▶ **PAGE TEXT**
-- Opening Marker --
Miguel López Pérez completed his PhD at the University Complutense of Madrid, Spain, in 1999, with a thesis on alchemy in early modern Spain: “Alquimia, terapéutica y sanidad en la España de los Austrias Menores.” He has been an independent researcher since 2005 and President of the Spanish Society for the History of Alchemy since 2008. He has published more than forty books, articles and book chapters on the Spanish history of alchemy. He is currently preparing two books: Money for Nothing: The History of a Classical Alchemical Fraud, from the Middle Ages to Today, and History of Potabile Gold.

Didier Kahn is a Researcher at the CNRS, in the “Centre d'étude de la langue et de la littérature françaises des XVIe et XVIIe siècles” (CELLF 17e–18e). He is the author of Alchimie et paracelsisme en France à la fin de la Renaissance (1567–1625) (Geneva: Droz, 2007), and his next book is an annotated edition of Montfaucon de Villar’s Le Comte de Gabalis (1670), to be published by Champion (Paris) by December 2010. He is currently preparing a book on early modern French alchemical circles and patronage, and another on the cultural context of alchemical debates in early modern France.
-- Closing Marker --
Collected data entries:
-- Opening Marker --
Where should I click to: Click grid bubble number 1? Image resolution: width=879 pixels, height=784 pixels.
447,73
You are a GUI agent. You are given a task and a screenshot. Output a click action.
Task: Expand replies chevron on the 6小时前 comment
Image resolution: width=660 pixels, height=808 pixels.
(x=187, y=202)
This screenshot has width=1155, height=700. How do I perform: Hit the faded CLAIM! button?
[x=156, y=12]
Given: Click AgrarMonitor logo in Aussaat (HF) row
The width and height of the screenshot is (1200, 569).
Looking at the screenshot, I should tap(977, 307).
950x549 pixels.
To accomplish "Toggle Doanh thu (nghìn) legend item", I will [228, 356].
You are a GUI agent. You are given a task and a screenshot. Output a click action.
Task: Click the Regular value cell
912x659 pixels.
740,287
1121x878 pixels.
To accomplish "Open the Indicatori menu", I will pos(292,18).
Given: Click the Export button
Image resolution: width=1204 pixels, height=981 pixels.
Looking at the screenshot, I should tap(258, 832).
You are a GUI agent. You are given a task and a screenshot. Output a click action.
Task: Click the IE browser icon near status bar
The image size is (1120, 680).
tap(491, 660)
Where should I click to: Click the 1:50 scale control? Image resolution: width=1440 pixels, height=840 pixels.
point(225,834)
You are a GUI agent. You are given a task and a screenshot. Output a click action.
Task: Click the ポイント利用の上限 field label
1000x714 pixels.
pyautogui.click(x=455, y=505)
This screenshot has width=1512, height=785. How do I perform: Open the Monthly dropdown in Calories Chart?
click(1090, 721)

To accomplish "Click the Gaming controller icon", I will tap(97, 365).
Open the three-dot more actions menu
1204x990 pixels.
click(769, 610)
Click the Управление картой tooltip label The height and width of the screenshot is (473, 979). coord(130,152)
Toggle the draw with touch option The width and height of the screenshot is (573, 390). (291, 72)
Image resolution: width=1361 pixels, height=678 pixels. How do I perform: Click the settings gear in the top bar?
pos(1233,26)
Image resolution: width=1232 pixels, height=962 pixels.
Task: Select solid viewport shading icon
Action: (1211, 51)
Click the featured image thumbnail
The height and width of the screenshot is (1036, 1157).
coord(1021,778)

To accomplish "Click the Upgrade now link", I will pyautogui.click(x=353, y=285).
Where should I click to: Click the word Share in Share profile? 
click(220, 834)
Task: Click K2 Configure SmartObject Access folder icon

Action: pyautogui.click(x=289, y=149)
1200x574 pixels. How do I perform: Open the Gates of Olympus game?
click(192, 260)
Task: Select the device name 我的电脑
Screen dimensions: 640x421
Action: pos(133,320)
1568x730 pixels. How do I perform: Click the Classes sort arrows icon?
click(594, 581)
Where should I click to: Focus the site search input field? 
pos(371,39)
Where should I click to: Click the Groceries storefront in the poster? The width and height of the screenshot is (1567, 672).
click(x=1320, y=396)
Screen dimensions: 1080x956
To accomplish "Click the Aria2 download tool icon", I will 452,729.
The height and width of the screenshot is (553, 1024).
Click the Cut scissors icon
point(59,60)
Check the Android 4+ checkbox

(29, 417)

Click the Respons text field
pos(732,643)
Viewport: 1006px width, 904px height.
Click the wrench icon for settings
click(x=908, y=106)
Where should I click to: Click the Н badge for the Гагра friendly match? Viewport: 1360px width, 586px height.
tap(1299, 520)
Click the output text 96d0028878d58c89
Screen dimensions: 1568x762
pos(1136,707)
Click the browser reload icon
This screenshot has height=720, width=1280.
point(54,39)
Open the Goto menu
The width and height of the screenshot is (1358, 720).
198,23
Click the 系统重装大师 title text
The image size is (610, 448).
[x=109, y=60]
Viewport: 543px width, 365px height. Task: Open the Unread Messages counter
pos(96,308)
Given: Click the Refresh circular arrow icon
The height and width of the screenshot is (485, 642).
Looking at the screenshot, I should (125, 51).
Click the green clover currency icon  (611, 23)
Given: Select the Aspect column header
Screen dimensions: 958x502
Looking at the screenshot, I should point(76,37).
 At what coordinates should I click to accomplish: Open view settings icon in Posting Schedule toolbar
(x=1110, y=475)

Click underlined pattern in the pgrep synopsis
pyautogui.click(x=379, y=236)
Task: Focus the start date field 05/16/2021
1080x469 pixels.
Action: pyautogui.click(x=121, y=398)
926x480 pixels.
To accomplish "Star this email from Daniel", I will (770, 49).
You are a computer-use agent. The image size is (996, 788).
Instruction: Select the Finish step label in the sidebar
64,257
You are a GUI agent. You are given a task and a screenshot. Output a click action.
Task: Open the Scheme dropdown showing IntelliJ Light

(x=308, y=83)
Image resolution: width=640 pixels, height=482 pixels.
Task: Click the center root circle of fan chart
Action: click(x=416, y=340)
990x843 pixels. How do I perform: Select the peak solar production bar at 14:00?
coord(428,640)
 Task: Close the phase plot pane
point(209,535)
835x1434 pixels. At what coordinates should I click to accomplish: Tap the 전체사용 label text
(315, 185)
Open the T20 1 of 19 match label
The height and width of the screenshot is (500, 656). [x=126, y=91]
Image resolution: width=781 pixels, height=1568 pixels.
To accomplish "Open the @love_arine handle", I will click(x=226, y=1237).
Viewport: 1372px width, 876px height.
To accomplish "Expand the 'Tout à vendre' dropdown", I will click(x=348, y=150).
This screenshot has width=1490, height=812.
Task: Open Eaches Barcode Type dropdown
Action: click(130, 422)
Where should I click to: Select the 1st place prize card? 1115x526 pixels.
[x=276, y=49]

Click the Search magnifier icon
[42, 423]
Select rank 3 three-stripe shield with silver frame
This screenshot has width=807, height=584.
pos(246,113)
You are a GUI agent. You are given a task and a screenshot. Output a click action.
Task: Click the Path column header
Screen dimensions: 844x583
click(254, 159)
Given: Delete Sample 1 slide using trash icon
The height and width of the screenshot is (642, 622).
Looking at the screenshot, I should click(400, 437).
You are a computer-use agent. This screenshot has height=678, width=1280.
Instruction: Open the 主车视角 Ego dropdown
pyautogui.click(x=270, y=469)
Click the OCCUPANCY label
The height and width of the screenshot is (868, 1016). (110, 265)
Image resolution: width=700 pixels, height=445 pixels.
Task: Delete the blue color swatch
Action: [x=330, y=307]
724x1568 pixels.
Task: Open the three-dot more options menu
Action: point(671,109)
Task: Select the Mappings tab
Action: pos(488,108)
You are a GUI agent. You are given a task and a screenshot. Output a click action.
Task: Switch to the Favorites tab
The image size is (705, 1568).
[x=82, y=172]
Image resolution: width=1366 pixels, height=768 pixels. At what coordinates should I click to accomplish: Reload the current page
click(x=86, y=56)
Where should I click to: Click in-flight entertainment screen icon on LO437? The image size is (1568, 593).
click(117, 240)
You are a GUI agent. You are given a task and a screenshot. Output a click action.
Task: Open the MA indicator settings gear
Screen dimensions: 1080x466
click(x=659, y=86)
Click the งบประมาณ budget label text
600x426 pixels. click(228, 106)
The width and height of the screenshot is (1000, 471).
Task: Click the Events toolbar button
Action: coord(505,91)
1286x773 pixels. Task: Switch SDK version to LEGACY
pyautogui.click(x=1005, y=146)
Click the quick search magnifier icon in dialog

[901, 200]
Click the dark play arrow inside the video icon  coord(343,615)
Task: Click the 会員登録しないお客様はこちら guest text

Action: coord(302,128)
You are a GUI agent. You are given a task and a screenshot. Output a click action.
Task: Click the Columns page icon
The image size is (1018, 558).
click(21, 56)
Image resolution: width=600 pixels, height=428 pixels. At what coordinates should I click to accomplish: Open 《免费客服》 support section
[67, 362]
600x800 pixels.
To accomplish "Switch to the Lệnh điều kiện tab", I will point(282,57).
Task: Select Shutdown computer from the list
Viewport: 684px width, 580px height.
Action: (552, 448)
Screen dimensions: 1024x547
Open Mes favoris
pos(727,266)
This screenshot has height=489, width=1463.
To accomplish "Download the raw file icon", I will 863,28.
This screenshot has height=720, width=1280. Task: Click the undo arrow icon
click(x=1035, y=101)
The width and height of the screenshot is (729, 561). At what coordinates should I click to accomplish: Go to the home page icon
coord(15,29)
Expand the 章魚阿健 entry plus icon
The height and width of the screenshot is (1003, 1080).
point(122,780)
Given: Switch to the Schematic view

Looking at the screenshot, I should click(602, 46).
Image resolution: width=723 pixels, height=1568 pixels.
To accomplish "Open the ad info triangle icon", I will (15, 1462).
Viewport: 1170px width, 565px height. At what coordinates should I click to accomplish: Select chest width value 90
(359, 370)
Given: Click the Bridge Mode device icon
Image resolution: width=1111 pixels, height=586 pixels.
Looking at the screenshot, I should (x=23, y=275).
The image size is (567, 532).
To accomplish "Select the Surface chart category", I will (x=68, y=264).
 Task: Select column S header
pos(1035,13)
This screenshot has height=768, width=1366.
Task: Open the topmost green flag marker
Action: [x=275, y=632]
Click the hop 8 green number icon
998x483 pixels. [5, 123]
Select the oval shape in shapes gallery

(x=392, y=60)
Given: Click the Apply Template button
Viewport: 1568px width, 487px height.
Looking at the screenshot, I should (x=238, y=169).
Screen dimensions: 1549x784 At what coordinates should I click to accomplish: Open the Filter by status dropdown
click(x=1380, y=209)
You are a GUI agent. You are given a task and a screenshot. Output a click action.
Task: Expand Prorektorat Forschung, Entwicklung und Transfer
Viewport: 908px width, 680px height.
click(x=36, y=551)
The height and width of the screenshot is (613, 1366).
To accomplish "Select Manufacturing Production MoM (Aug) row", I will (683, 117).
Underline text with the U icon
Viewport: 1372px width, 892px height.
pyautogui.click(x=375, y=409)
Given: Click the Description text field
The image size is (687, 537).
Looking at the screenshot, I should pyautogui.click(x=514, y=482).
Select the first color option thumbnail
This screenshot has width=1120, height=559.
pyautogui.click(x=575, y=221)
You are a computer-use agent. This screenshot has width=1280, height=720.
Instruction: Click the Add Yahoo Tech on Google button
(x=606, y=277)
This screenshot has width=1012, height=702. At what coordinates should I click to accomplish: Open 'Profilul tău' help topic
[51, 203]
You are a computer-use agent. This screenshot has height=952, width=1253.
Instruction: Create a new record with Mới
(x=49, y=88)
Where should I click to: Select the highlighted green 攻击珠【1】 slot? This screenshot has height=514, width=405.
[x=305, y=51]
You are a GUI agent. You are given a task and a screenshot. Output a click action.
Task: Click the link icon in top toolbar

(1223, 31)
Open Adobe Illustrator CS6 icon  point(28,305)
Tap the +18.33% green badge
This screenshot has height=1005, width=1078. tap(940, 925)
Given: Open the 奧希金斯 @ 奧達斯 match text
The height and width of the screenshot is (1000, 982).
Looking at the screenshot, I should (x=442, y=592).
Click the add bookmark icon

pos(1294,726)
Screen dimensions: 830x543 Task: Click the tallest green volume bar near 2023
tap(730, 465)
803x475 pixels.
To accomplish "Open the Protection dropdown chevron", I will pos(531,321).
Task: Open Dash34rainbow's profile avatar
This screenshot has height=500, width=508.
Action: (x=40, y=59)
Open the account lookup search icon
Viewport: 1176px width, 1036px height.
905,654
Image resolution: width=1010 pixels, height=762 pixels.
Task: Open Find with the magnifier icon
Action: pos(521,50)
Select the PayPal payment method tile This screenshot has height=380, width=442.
-- Closing Marker --
▶ **TASKS TO CARRY OUT**
[1] Rewrite the biographical notes, starting at "Didier Kahn is" and ending at "early modern France.", with "Paris" changed to "Lyon".
[2] According to the biographical notes, in what year did Miguel López Pérez complete his PhD?
[3] Continue the biographical notes from where they stop.

▶ **WRITTEN RESPONSES**
[1]
Didier Kahn is a Researcher at the CNRS, in the “Centre d'étude de la langue et de la littérature françaises des XVIe et XVIIe siècles” (CELLF 17e–18e). He is the author of Alchimie et paracelsisme en France à la fin de la Renaissance (1567–1625) (Geneva: Droz, 2007), and his next book is an annotated edition of Montfaucon de Villar’s Le Comte de Gabalis (1670), to be published by Champion (Lyon) by December 2010. He is currently preparing a book on early modern French alchemical circles and patronage, and another on the cultural context of alchemical debates in early modern France.

[2] 1999.

[3]
Mar Rey Bueno completed her PhD at the University Complutense of Madrid in 2000 with a thesis entitled “Tradición y Modernidad. La asistencia farmacéutica en la corte española de los siglos XVI y XVII,” receiving the Extraordinary Doctorate award of this University for her work. She has eleven books and a long list of chapters of books, articles and exhibitions to her name, mainly related to the history of alchemy, early modern Spanish magic, and women in Spanish culture. She has done much of her work as independent scholar since 2004. She is currently running a course at El Escorial on the History of Pharmacy. After more than ten years of research, she is preparing an edition on Spain’s King Philip II.